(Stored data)
== == ==

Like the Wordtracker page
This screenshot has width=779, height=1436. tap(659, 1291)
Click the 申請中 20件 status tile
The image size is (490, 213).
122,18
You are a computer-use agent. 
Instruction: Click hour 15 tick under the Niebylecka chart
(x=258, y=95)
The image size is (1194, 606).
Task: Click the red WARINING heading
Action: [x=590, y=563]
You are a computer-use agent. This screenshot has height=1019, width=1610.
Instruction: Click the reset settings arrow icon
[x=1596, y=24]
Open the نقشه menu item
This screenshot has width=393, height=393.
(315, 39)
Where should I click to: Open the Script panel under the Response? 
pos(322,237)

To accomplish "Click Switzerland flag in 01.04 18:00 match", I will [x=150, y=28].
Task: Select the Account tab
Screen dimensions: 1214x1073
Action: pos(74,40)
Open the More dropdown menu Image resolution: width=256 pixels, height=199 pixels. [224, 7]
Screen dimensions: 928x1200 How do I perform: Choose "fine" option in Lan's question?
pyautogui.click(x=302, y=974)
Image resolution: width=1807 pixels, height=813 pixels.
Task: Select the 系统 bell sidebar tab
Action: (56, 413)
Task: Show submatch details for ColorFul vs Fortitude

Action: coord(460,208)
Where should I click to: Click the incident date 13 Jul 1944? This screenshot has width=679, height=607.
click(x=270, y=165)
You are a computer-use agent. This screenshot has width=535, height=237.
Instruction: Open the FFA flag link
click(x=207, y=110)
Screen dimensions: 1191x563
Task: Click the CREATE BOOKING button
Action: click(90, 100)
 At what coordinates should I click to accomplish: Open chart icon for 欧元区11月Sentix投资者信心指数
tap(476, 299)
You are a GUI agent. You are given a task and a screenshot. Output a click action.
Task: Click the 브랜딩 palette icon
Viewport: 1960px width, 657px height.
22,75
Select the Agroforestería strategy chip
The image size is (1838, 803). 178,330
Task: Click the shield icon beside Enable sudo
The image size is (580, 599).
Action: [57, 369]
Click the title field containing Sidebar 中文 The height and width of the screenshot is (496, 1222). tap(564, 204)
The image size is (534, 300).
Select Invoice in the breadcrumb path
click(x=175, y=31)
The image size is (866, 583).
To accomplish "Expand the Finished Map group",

== == ==

-- Task requirements --
This exercise requires all the entries to be written out again exactly.

-- Solved problem --
Like the Wordtracker page
This screenshot has width=779, height=1436. tap(659, 1291)
Click the 申請中 20件 status tile
The image size is (490, 213).
122,18
You are a computer-use agent. 
Instruction: Click hour 15 tick under the Niebylecka chart
(x=258, y=95)
The image size is (1194, 606).
Task: Click the red WARINING heading
Action: [x=590, y=563]
You are a computer-use agent. This screenshot has height=1019, width=1610.
Instruction: Click the reset settings arrow icon
[x=1596, y=24]
Open the نقشه menu item
This screenshot has width=393, height=393.
(315, 39)
Where should I click to: Open the Script panel under the Response? 
pos(322,237)

To accomplish "Click Switzerland flag in 01.04 18:00 match", I will [x=150, y=28].
Task: Select the Account tab
Screen dimensions: 1214x1073
Action: pos(74,40)
Open the More dropdown menu Image resolution: width=256 pixels, height=199 pixels. [224, 7]
Screen dimensions: 928x1200 How do I perform: Choose "fine" option in Lan's question?
pyautogui.click(x=302, y=974)
Image resolution: width=1807 pixels, height=813 pixels.
Task: Select the 系统 bell sidebar tab
Action: (56, 413)
Task: Show submatch details for ColorFul vs Fortitude

Action: coord(460,208)
Where should I click to: Click the incident date 13 Jul 1944? This screenshot has width=679, height=607.
click(x=270, y=165)
You are a computer-use agent. This screenshot has width=535, height=237.
Instruction: Open the FFA flag link
click(x=207, y=110)
Screen dimensions: 1191x563
Task: Click the CREATE BOOKING button
Action: click(90, 100)
 At what coordinates should I click to accomplish: Open chart icon for 欧元区11月Sentix投资者信心指数
tap(476, 299)
You are a GUI agent. You are given a task and a screenshot. Output a click action.
Task: Click the 브랜딩 palette icon
Viewport: 1960px width, 657px height.
22,75
Select the Agroforestería strategy chip
The image size is (1838, 803). 178,330
Task: Click the shield icon beside Enable sudo
The image size is (580, 599).
Action: [57, 369]
Click the title field containing Sidebar 中文 The height and width of the screenshot is (496, 1222). tap(564, 204)
The image size is (534, 300).
Select Invoice in the breadcrumb path
click(x=175, y=31)
The image size is (866, 583).
To accomplish "Expand the Finished Map group",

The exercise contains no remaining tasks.